The stock dove is an enigma. It looks so similar to two very common species, the wood pigeon and feral pigeon, that we tend to overlook it. It might be that many people are not even aware that there is such a thing as a stock dove and those who do are seldom prepared to search through flocks of commoner pigeons and doves on the off-chance that they might spot one.
Being less well-known doesn’t make it less important. In fact the UK is an incredibly important refuge for this species with about a quarter of a million pairs, that’s more than half of the European population. Given that astonishing statistic it becomes clear that more of us should recognise it and that we should be doing what we can to protect the humble, unassuming stock dove.
How to tell stock dove apart from wood pigeons and feral pigeons
It isn’t too difficult to distinguish between the stock dove and wood pigeon. The latter is a plump, bulky bird which walks with a waddle, makes an irritating ‘my knee hurts, Betty’ call and has white feathers in the plumage of its neck and wing.
In contrast the stock dove is a delicate bird with a petite profile. Its plumage mostly grey with black tips to the wings and tail and a suffusion of pink on its breast and iridescence of green on its neck. Unlike the wood pigeon, it has a dark eye and a small rounded head profile which give it a pretty appearance. Critically, for identification, it lacks any white in its plumage which makes it easily distinguished from any wood pigeon. Though a little extra care needs to be taken with young wood pigeons which lack the white patches on the neck but still have white on their wings.
Feral pigeons are incredibly variable, so in any flock there might be one or two which look a little like stock doves but they will always be hanging around with a gang of hybrid brothers and sisters who have inconsistent plumage which give the game away.
Where to see stock doves
Within the UK stock doves are resident, though their European counterparts have a migration from north to west in winter. They can be found in England, Wales and southern Scotland and are generally recognised as a bird of the countryside rather than urban areas, though they will come to gardens and will take food from underneath bird tables.
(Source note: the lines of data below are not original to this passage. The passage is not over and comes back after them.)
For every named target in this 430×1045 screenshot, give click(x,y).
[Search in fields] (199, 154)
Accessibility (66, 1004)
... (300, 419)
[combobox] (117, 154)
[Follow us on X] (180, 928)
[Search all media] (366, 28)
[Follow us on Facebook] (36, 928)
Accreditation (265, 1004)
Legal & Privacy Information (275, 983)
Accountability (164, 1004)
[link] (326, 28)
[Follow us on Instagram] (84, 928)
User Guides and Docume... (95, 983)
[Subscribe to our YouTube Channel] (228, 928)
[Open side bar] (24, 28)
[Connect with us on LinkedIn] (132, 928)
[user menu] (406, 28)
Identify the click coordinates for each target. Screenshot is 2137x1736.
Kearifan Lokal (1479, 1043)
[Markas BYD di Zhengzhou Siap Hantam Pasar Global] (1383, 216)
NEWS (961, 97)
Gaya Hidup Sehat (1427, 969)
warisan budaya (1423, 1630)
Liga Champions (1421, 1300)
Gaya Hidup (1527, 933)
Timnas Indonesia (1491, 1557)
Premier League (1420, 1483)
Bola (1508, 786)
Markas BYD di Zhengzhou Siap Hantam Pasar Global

They nest in cavities wherever these can be found in walls, trees, cliffs and even sometimes in the ground. For this reason they are most common in parkland where mature trees are allowed to develop significant holes.
It seems hard to believe but at one time when they commonly nested in rabbit burrows people would put sticks across the nest entrances which allowed the adults to continue feeding the young but would prevent the youngsters getting out. When they were big enough the young birds would be put in the pot.
Like the wood pigeon, the stock dove has a long nesting season which can start in February and continue until autumn, so they have the potential to raise three broods each year and although each brood may only contain two young this still presents the opportunity to increase the population relatively quickly.
After breeding stock doves tend to gather in flocks for safety but their flock size is very small compared to wood pigeons with which they sometimes mix. They can be seen on arable farmland but also like woodland where they feed on tree seeds which have fallen to the ground. They tend to be more wary than wood pigeons though I have seen them in parks where they can get accustomed to people.
Their fortunes within the UK have been mixed. Stock doves were hit hard by our use of organochlorine chemicals in the 1960s with their population declining through the 70s and 80s. Since then there has been something of a recovery in most of the country though there seems to be a continued decline in the western part of the country.
Because of their historic decline the stock dove is still included on the Amber List of species which are of conservation concern.